Another take on the Origination Clause issue was expressed in April at American Thinker by Daniel Smyth, editor of LibertyBlog. Smyth argues that “according to the Origination Clause, the Senate can’t amend any House bill, whether a bill for raising revenue or not, with the ‘gut-and-amend’ procedure.” In other words, the Senate’s tactic (of replacing in its entirety the text of a House bill) is itself unconstitutional.

On October 24, the U.S. Court of Appeals for the District of Columbia Circuit will hear an appeal in Sissel v. U.S. Department of Health & Human Services to decide whether ObamaCare violates the Origination Clause of the Constitution. Back in March, Valerie Richardson in The Washington Times opined:

The challenge citing the Origination Clause isn’t the only lawsuit against Obamacare, but it is the only one that has the potential to wipe out the entire act in one fell swoop. Other claims, notably the freedom-of-religion cases dealing with the birth control requirement, nibble at the fringes but would leave the law largely intact.

Back in 2012, American Thinker ran at least two articles that touched on the Origination Clause as it relates to ObamaCare (here and here).

Also in 2012, Volokh Conspiracy ran an article by Randy Barnet: “New Obamacare Challenge: The Origination Clause.” Barnet’s article is well worth reading. The article quotes from the press release of Pacific Legal Foundation (PLF) on their case, the aforementioned Sissel v. HHS. In addition to relief on the Origination Clause issue, Sissel seeks clarification on an issue that has bugged me:

In addition to the Origination Clause argument, our new complaint asks the court to explain what parts of Chief Justice John Roberts’ June 28 opinion are binding precedent and which are not. Legal scholars — and the Ninth Circuit Court of Appeals, in a recent opinion — have expressed confusion about what parts of the decision qualify as law, and what parts are simply Chief Justice Roberts’ personal views, or what lawyers call “obiter dictum.” We’ve asked the judge to declare that Roberts’ ruling about the Individual Mandate — that it exceeds Congress’ authority under the Commerce Clause — is indeed the law of the land, since it was joined by four other justices. [Link added.]

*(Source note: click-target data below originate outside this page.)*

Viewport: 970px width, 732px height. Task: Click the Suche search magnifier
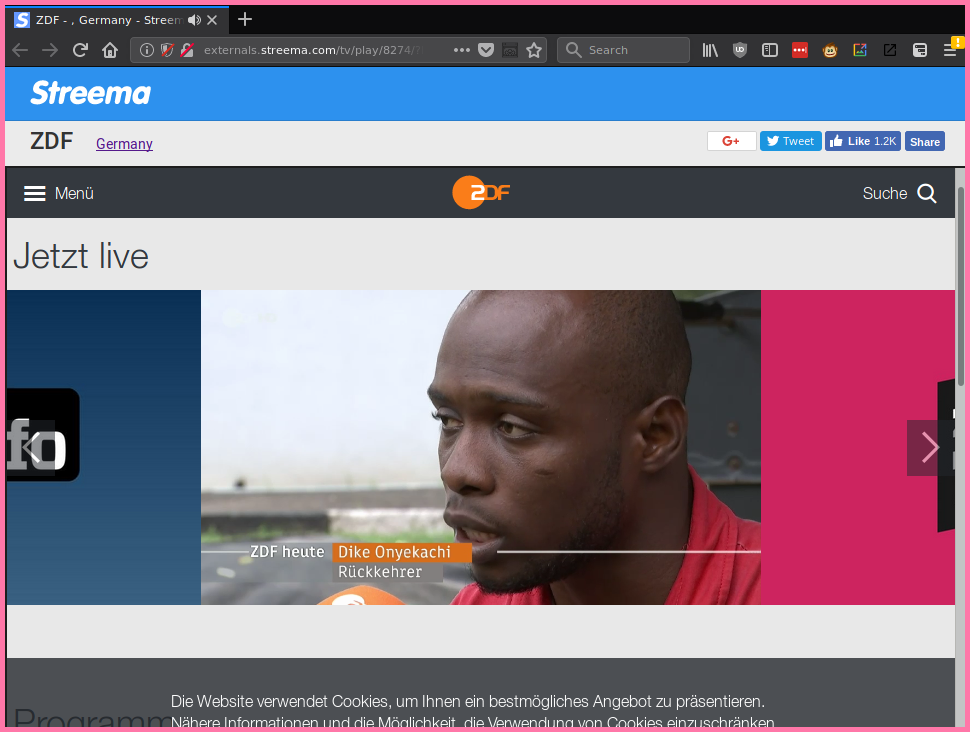[x=926, y=193]
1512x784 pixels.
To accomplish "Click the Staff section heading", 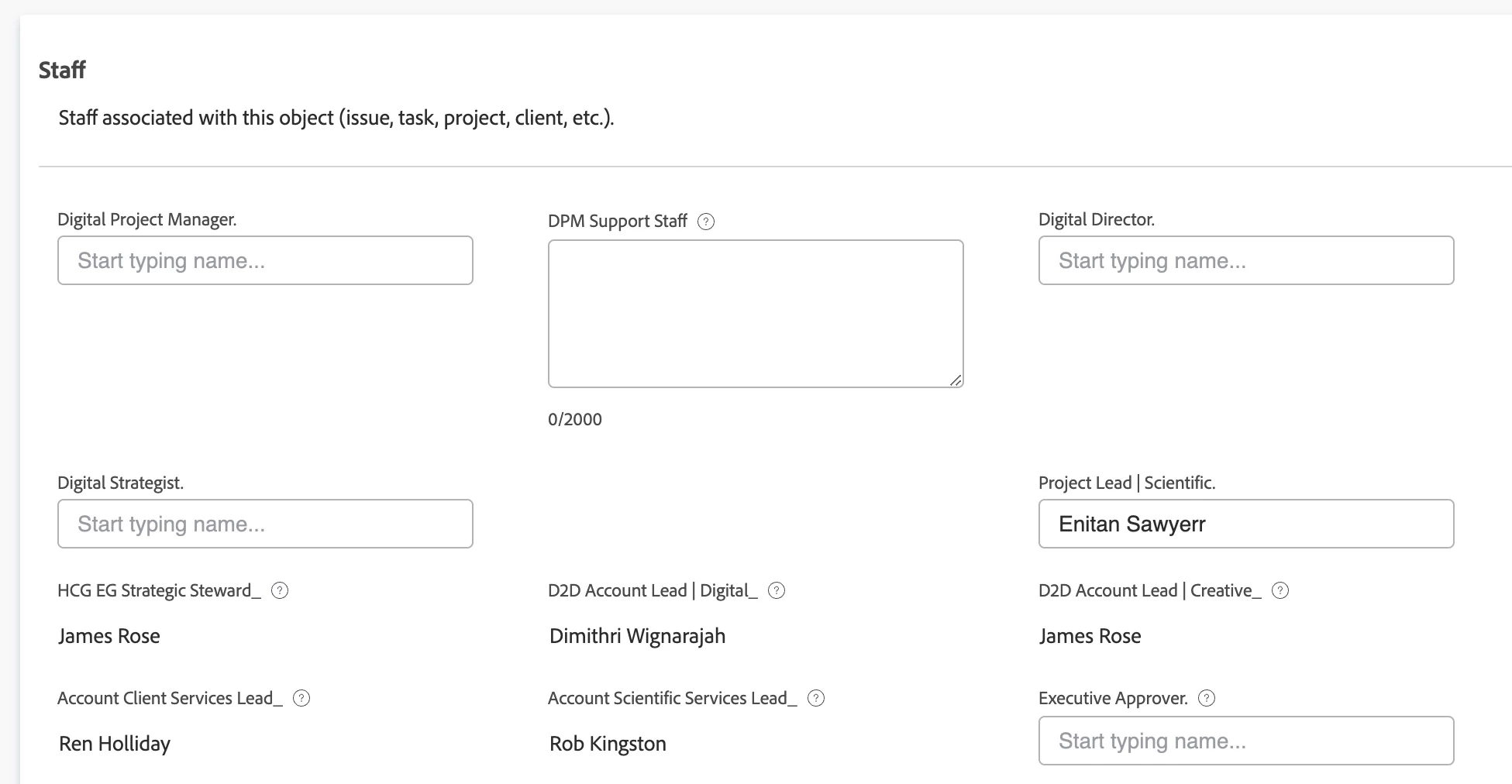I will pyautogui.click(x=62, y=70).
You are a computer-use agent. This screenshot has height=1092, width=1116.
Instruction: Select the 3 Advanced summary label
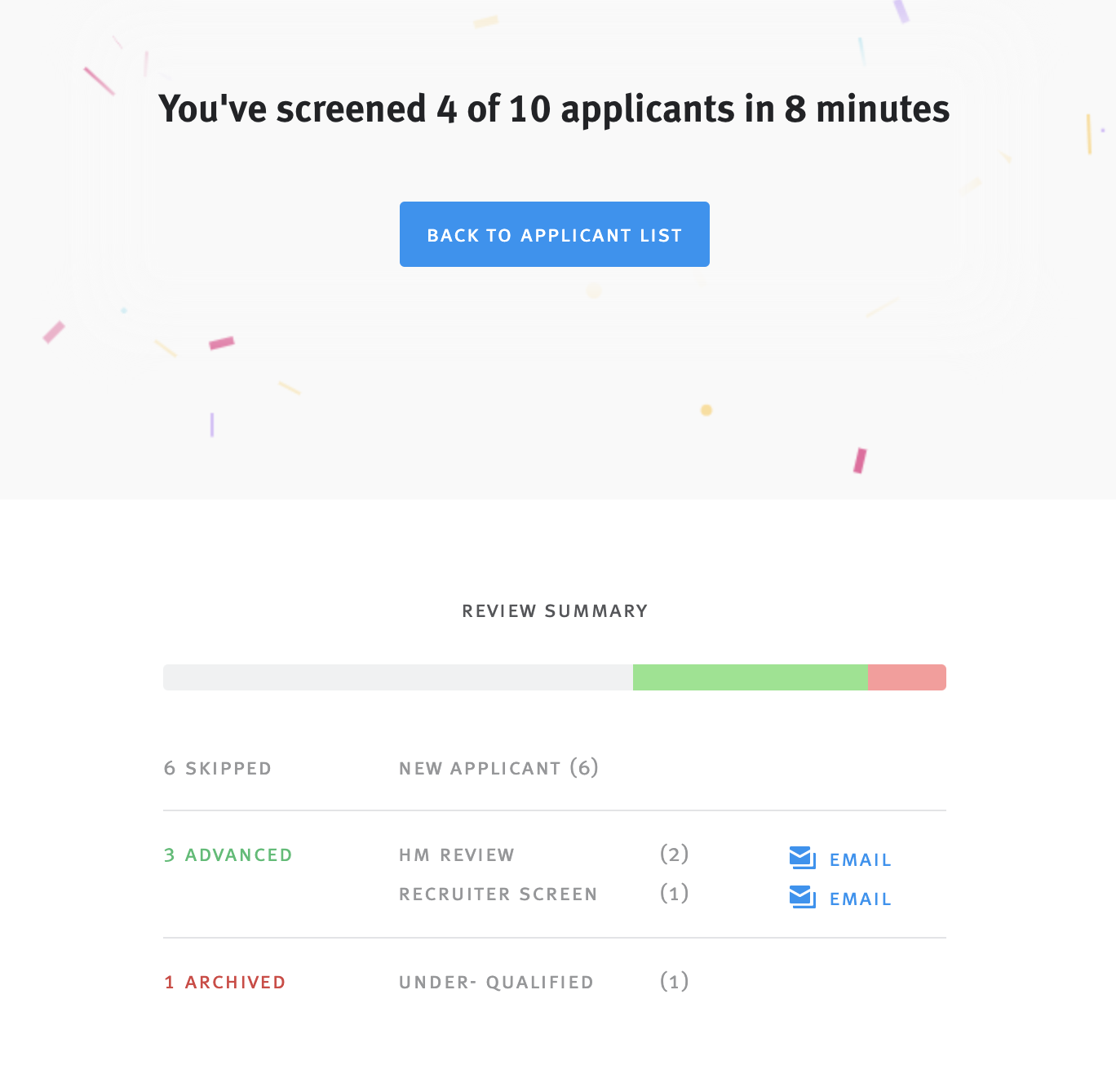coord(228,855)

Since June, the Obama Administration has been spinning the Supreme Court’s decision as if it had won the case and upheld the Individual Mandate. In fact, that did not happen.

That’s gratifying to read, because not only the Obama Administration but the whole lap dog media still refer to the individual mandate as though it had survived. Perhaps a little formal clarification from the high court will put the matter to rest.

I was disappointed when President Obama unilaterally delayed ObamaCare’s employer mandate; I wanted the law to go into effect, so that Americans could see his unwieldy, unworkable behemoth for what it is. Unlike the government shutdown, which he’s trying to make as painful as he can, Obama is trying to postpone ObamaCare’s pain with his delay of the employer mandate. Obama is buying time; hoping to run out the clock; get past the next election.

In the ongoing dispute over the government shutdown, the budget C.R., and the debt ceiling, conservatives, libertarians, and the Tea Party should stay focused on the long-term: winning in 2014 and 2016. To undo all the damage that Democrats have done to America, we must replace them. ObamaCare is just one of those harms, and the Court might give us relief with Sissel.

One potential pit fall for Sissel is how the case is argued. If the lawyers for PLF make too much of how Justice Roberts “rewrote” the law, it could embarrass the Court. It might be best to tread lightly there. Besides, ObamaCare was a tax bill from the get-go.

There were two big victories in NFIB v. Sebelius for which we should be thankful; it put a limit on the Commerce Clause and the States won big on federalism. One of the things Sissel may accomplish is to lock in those victories. (That is, if Supreme Court decisions still hold sway in “post-constitutional America.”)

Sissel vs. HSS has the potential to be a landmark case. We “right-wingers” all need to get behind it.  The question remaining: Are there enough originalists on the Court to reinstall the Origination Clause?